++++ Quoted passage ++++

In addition, an epoch-based correlation prefetching was proposed by Chou to reduce late prefetches for correlation-based prefetching [9]. The idea is to localize misses within an to epoch (a fixed-length of time), and conduct prefetches based on epochs to prevent late prefetches. Lai et al. proposed a dead-block predictor (DBP) to improve correlation-based prefetching timeless by triggering prefetches and making replacement decision on time [22]. It predicts when a cache block is dead and can be evicted by tracking the time duration between when it comes into the cache and when it is evicted. Hu et al. also proposed time-keeping mechanisms to improve timely prefetching [19]. Bhattacharjee and Martonosi proposed two Inter-Core Cooperative (ICC) TLB prefetching mechanisms to exploit the correlation in TLB (Translation Lookaside Buffers) miss patterns across cores in chip multiprocessors (CMPs), which significantly improves data TLB (D-TLB) access performance [2]. Ebrahimi et al. proposed a hierarchy of prefetcher aggressiveness control structures to control prefetcher-caused inter-core interference by dynamically adjusting and coordinating the aggressiveness of multiple prefetchers in CMPs [14]. Their proposed structures improve the system performance and reduce bus traffic considerably on a multi-core system. Somogyi et al. proposed temporal, spatial, and spatio-temporal memory streaming to detect repeated patterns in specific memory regions and to boost memory access performance [32,38]. These approaches achieve remarkable performance for applications with regional repeated patterns.

++++

* **Description of the task**:
Copy out the full passage on prefetching techniques, word for word. The material that comes next is separate from the passage above.

++++ Data extract ++++

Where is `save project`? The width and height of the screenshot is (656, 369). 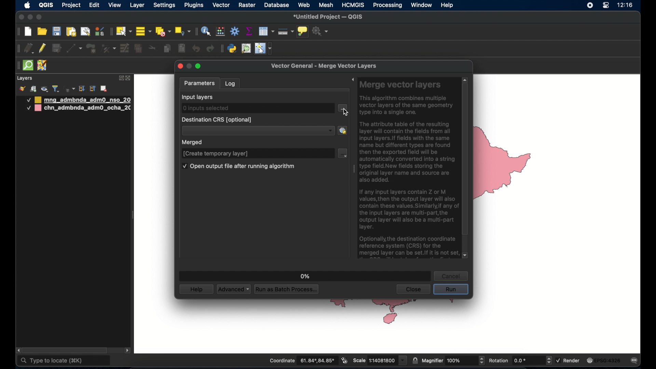 save project is located at coordinates (56, 32). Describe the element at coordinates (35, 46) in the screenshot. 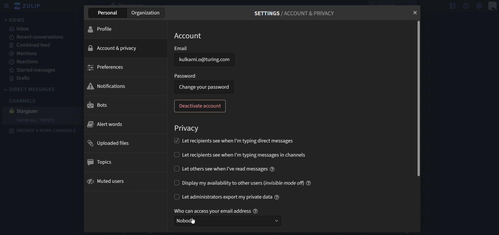

I see `combined feed` at that location.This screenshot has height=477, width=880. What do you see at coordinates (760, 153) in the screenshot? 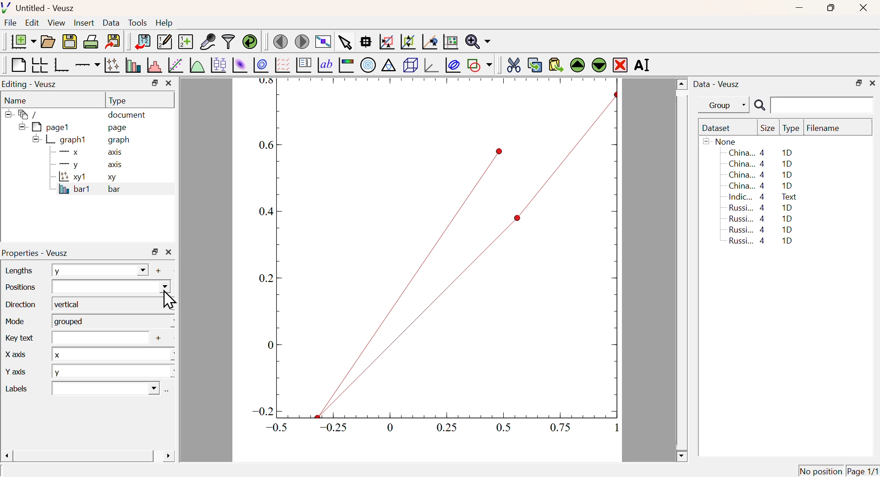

++++

* **Completed task**:
In addition, an epoch-based correlation prefetching was proposed by Chou to reduce late prefetches for correlation-based prefetching [9]. The idea is to localize misses within an to epoch (a fixed-length of time), and conduct prefetches based on epochs to prevent late prefetches. Lai et al. proposed a dead-block predictor (DBP) to improve correlation-based prefetching timeless by triggering prefetches and making replacement decision on time [22]. It predicts when a cache block is dead and can be evicted by tracking the time duration between when it comes into the cache and when it is evicted. Hu et al. also proposed time-keeping mechanisms to improve timely prefetching [19]. Bhattacharjee and Martonosi proposed two Inter-Core Cooperative (ICC) TLB prefetching mechanisms to exploit the correlation in TLB (Translation Lookaside Buffers) miss patterns across cores in chip multiprocessors (CMPs), which significantly improves data TLB (D-TLB) access performance [2]. Ebrahimi et al. proposed a hierarchy of prefetcher aggressiveness control structures to control prefetcher-caused inter-core interference by dynamically adjusting and coordinating the aggressiveness of multiple prefetchers in CMPs [14]. Their proposed structures improve the system performance and reduce bus traffic considerably on a multi-core system. Somogyi et al. proposed temporal, spatial, and spatio-temporal memory streaming to detect repeated patterns in specific memory regions and to boost memory access performance [32,38]. These approaches achieve remarkable performance for applications with regional repeated patterns.